One thing I noticed was that, despite my best efforts, my deer looked considerably better fed than the originals. After checking my measurements repeatedly, I decided that perhaps the problem was the flattening effect achieved when you make anything 3D into 2D. This is basically why we all look fatter in photos. I don’t know if that’s really to blame for my incongruities, but that’s what I’m going to say.


Thin little deer up top, fat little unicorn goats below.

Also, I should note that this work makes you feel like you’re going to go blind from eye strain.

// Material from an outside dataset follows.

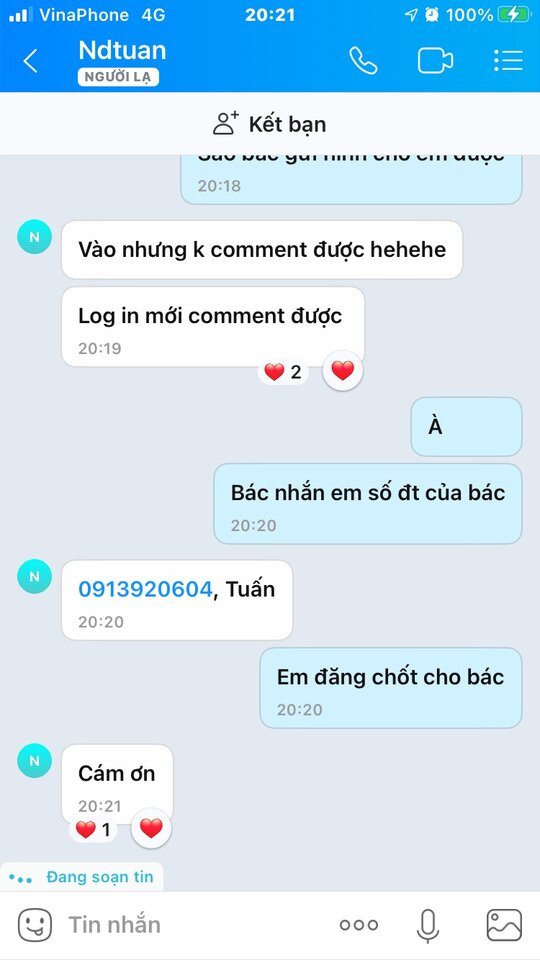
Task: Go back from the Ndtuan chat
Action: click(31, 61)
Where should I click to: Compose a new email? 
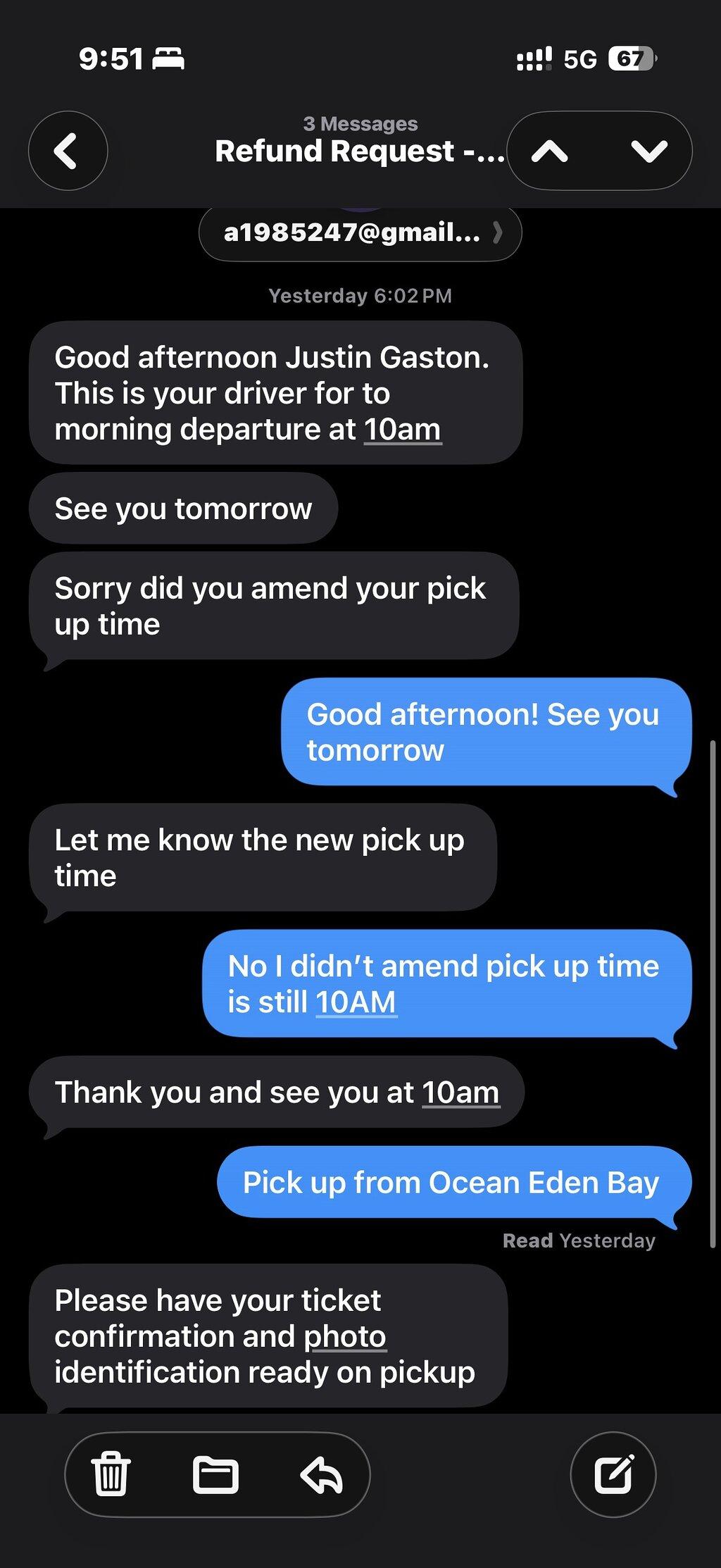pos(613,1474)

There’s a lot of staring hard with one eye squeezed closed, looking back and forth between your drawing and the cast, measuring and measuring . . .

As we were sketching, Crummy announced that Ice Age Art exhibition curator Jill Cook had dropped by to say hi and check on our progress. When I looked up, she was directly over my right shoulder, smiling happily at my sad little piece of work, and I was reminded of the time I eagerly agreed to sing backup during my friend’s gig at the 40 Watt only to later discover that Michael Stipe was in the audience.[1]  Cook said she was “admiring everyone’s achievements” and proceeded to make her way around the room, engaging with the attendees. I thought that was pretty awesome. (FYI, Michael was nice, too. Also awesome.)

Once we’d finished our pencil drawings, it was time to ink them. There were various possibilities. You could ink directly on your pencil drawing, which is what the pros usually do, or you can ink the drawing on tracing paper, which allows you to preserve your original work in the event you screw up with the ink. I decided I’d best go with the tracing paper.

We also had a choice of using a dip pen or a felt-tip, and Williams encouraged me to try the dip pen, saying that tool allows a really good variation in line width, enabling you to show the variations in the original carving.

Yeah. So, my lines all kinda came out the same.




Williams suggested I try again with the felt pen, saying it allows a really good variation in line width, enabling you to show the variations in the original carving. ;-)

Again, my skills confounded the capabilities of the tool. And this time I got streak marks, too!



Nevertheless, Williams offered a generous assessment of my work, saying that it did “exactly what it needed to do,” giving an accurate representation of the carving on the original.



OK, so my drawings weren’t so great, but emotionally speaking, I seemed to have a much easier time than the artists in the room. Many of them complained that this utilitarian style of drawing kept them from producing things as beautiful as they would have liked. Fortunately, I had no such problem.

So, I’d call my first experience with a British Museum workshop a success. I had a great time and learned a lot, and now I’m eager to try out others. There are two additional Ice Age Art-themed workshops coming up,[2] though I wasn’t quick enough to secure a spot in either. Maybe I’ll try my hand at the mosaic workshop being run in conjunction with the Life and Death: Pompeii and Herculaneum exhibition opening March 28.

Oh my gosh! Pompeii is only a month away!? Best. Spring. EVER!


[1] For what it’s worth, “sing backup” is an enormously liberal description of my duties. My only job was to talk/sing “Ah, ah, I am a bug. Ah, ah, I AM A BUG!” at one point during a single song. But I promise you, dear reader, that I did so with all the passion and enthusiasm that such a line deserves.

[2] Just as an aside, is anyone else confused by the upcoming Ice Age Art Mammoth Ivory Carving Workshop? I mean, if I’ve learned anything from years of watching the American version of Antiques Roadshow, it’s that the modern ivory trade is legally dubious at best, so what’s the deal?  If I made something there, could I even take it back to the States? Where did they come up with piles of “real piece[s] of mammoth ivory”? And even assuming there are exemptions for scholarship, how does one become a master ivory carver these days?  I honestly thought about plunking down my 35 quid and dragging my artistically talentless self to the workshop just so I could ask this stuff, but it sold out before I made up my mind, so we may never know.